----- Records provided

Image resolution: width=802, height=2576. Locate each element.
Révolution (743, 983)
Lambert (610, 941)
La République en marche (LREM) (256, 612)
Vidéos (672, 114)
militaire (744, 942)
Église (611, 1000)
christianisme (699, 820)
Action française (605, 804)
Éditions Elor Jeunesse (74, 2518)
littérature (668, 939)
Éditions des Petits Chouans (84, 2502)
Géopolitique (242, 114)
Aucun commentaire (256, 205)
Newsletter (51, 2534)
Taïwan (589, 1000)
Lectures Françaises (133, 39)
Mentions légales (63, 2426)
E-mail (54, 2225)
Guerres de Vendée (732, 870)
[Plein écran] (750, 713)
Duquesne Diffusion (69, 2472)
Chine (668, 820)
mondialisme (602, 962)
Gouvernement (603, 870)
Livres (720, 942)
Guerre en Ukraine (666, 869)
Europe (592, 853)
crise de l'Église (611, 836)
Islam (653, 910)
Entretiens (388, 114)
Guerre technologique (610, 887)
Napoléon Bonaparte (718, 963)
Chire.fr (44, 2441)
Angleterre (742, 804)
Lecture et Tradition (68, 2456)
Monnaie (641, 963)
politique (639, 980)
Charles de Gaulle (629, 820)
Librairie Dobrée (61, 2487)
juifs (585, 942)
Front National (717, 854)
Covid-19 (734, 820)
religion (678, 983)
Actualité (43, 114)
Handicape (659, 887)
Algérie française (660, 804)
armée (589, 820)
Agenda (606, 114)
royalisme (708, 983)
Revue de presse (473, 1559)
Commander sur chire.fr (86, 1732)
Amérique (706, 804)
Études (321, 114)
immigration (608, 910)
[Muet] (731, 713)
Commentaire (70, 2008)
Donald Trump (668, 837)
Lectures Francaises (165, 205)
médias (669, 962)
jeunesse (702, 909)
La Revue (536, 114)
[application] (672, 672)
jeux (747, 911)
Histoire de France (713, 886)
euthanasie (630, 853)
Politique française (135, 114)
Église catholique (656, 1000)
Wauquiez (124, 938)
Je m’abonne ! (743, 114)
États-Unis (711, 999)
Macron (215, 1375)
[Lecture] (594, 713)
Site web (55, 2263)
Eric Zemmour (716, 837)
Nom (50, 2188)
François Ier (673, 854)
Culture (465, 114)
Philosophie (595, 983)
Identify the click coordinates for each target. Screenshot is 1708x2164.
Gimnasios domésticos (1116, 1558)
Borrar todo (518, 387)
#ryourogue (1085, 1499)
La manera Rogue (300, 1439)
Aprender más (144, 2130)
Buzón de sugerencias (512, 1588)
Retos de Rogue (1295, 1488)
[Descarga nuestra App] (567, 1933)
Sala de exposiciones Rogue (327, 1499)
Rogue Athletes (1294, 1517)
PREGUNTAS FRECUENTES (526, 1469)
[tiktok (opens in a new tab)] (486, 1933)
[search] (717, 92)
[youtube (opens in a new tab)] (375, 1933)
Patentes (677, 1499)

----------

What the task requires: Return the lines above precisely as they appear, beginning at the first line and ending at the line with "Géopolitique (242, 114)", and nothing after it.

Solution for this problem:
Image resolution: width=802, height=2576. Locate each element.
Révolution (743, 983)
Lambert (610, 941)
La République en marche (LREM) (256, 612)
Vidéos (672, 114)
militaire (744, 942)
Église (611, 1000)
christianisme (699, 820)
Action française (605, 804)
Éditions Elor Jeunesse (74, 2518)
littérature (668, 939)
Éditions des Petits Chouans (84, 2502)
Géopolitique (242, 114)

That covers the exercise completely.